Tuż przed naszym wyjazdem niebo nagle niebo robi się szare, a powietrze jeszcze bardziej suche. Abdullah mówi, że to burza piaskowa, niewielka, będzie trwać pewnie cztery godziny, jak zwykle. Nasz taksówkarz to potwierdza, kiedy zachwyceni patrzymy na pustynny horyzont powoli znikający pod wielką szaro-żółtawą chmurą. Później w wiadomościach usłyszeliśmy, że ta burza była wyjątkowa, bo trwała… 2 tygodnie! Mieliśmy szczęście, że zaczęła się dokładnie kiedy kończyliśmy nasz dwunastodniowy trip po Jordanii!

Wadi Rum trafiło na szczyt listy moich ulubionych miejsc na Bliskim Wschodzie i w ogóle na świecie. Polecam każdemu, żeby choć raz w życiu zobaczył te piękne kolory i przenocował pod gwiazdami. A sama też będę tam wracać. 🙂

Byłaś/eś na Wadi Rum? A może odwiedziłaś/eś inne pustynie na świecie? Jak Ci się podobało? Podziel się swoim doświadczeniem w komentarzach!

wadi rum

Wadi Rum – informacje praktyczne, dojazd, noclegi

Po powrocie przejrzałam na Trip Advisorze opinie o innych organizatorach camel trekkingów i jeep tourów na Wadi Rum i teraz myślę, że warto jednak dorzucić te 10 czy 20 dinarów od osoby (50-100 zł), żeby nasze doświadczenie na pustyni było pełniejsze.

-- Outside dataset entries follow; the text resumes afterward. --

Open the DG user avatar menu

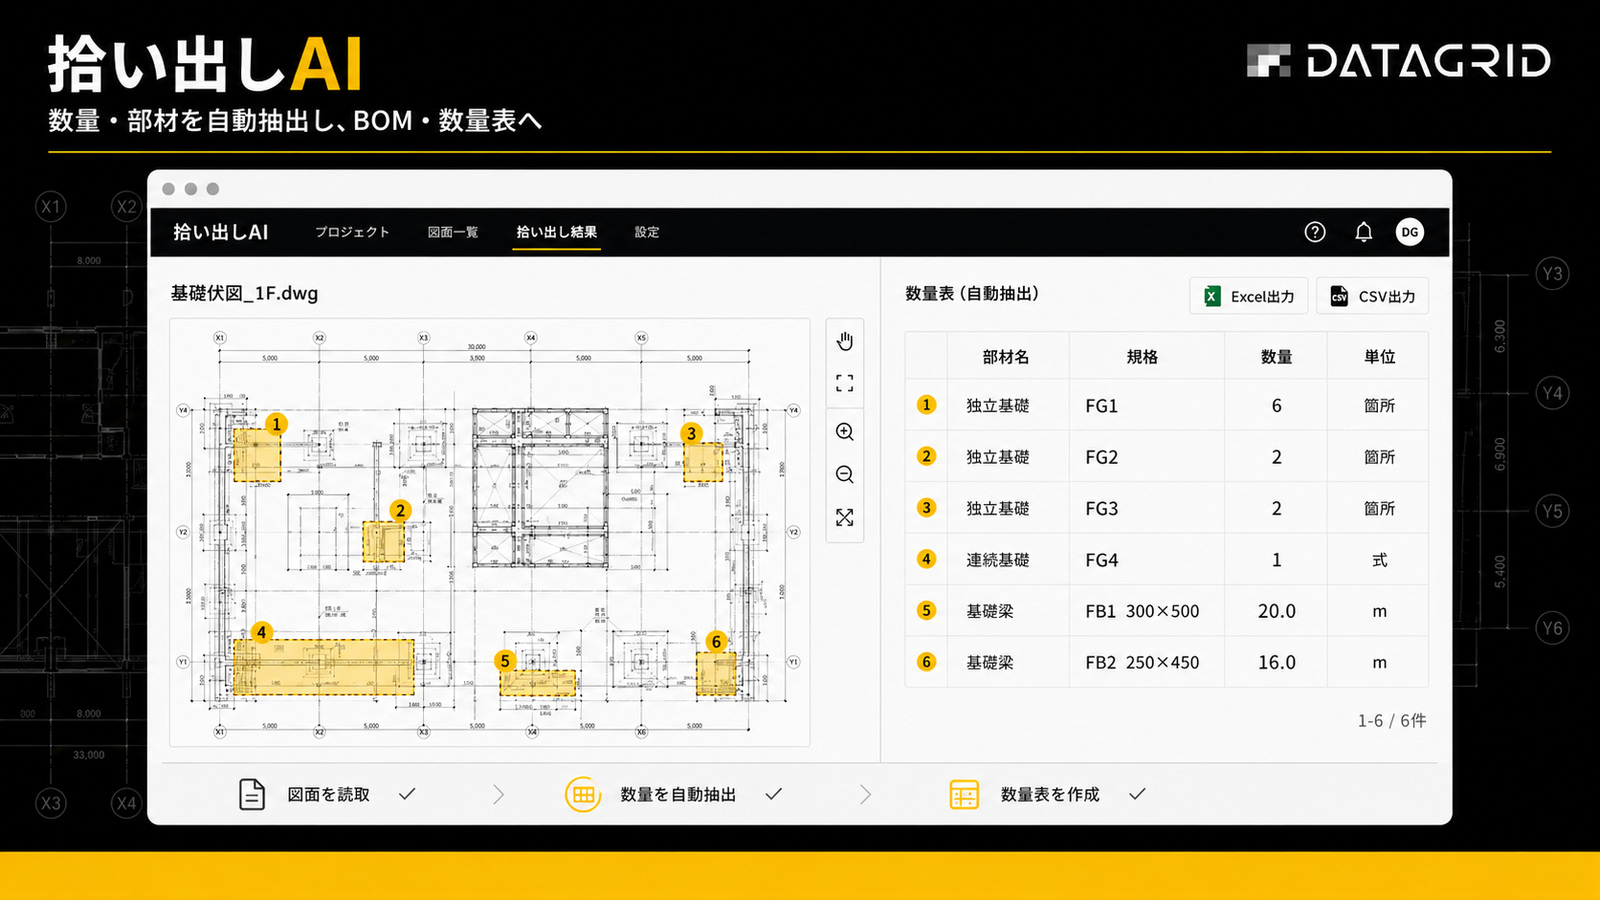pos(1410,232)
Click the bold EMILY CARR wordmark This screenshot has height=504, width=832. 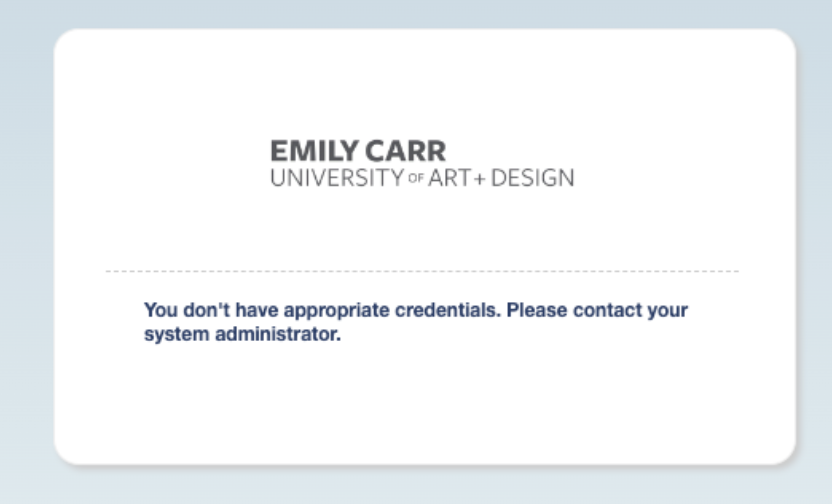tap(358, 151)
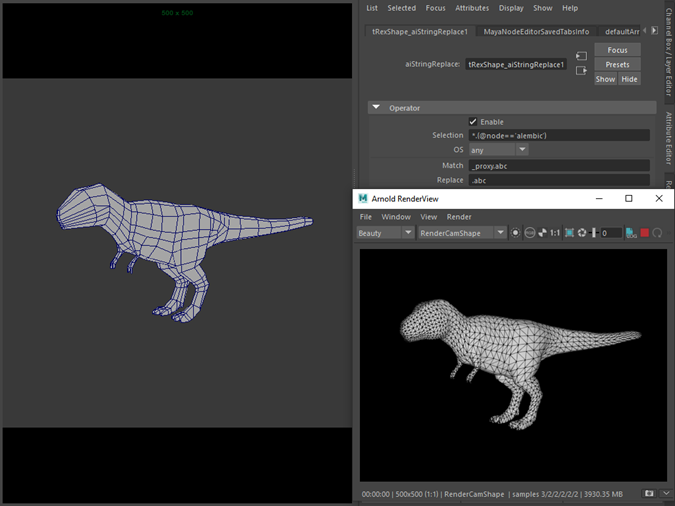The height and width of the screenshot is (506, 675).
Task: Click the go-to-output-connection icon beside aiStringReplace
Action: (581, 71)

Nasi przewodnicy, czyli po prostu członkowie rodziny pana Abdullaha, nic nam nie opowiedzieli o miejscach, które widzieliśmy na pustyni. Właściwie tylko powiedzieli gdzie jesteśmy, a reszta to takie „doczytaj sobie na wikipedii”. W tamtym momencie niekoniecznie mi to przeszkadzało, bo byłam bardziej podekscytowana samym byciem na Wadi Rum w ogóle, ale teraz trochę żałuję. Nie było ogniska wieczorem, a nasz lunch… ekhm, przepraszam, jaki lunch?! Właśnie.

Z tego co widziałam, inne wycieczki (nie mówię, że wszystkie) są dużo lepiej dopracowane w szczegółach. Kiedy wrócę na Wadi Rum – a wrócę na pewno! – chętnie jeszcze raz wybiorę się na taki trip, żeby sprawdzić czy faktycznie tak jest. A tymczasem odradzam wam Guides of Wadi Rum

Dojazd do Wadi Rum transportem publicznym:
– z Ammanu – nie ma bezpośredniego, trzeba się przesiadać np. w Petrze
– do/z Akaby – 1 bus dziennie, rano (w hotelu podadzą dokładną godzinę), 7JD, czas przejazdu 1h
– do/z Petry (Wadi Musa) – 1 bus dziennie, rano, 7JD, czas przejazdu 1,5h
Taksówką:
– do/z Akaby – 30-35 JD
– do/z Petry – 50-55 JD

Nocleg: tylko na pustyni, organizowany z wycieczką albo sam nocleg – trzeba się kontaktować z lokalnymi organizatorami.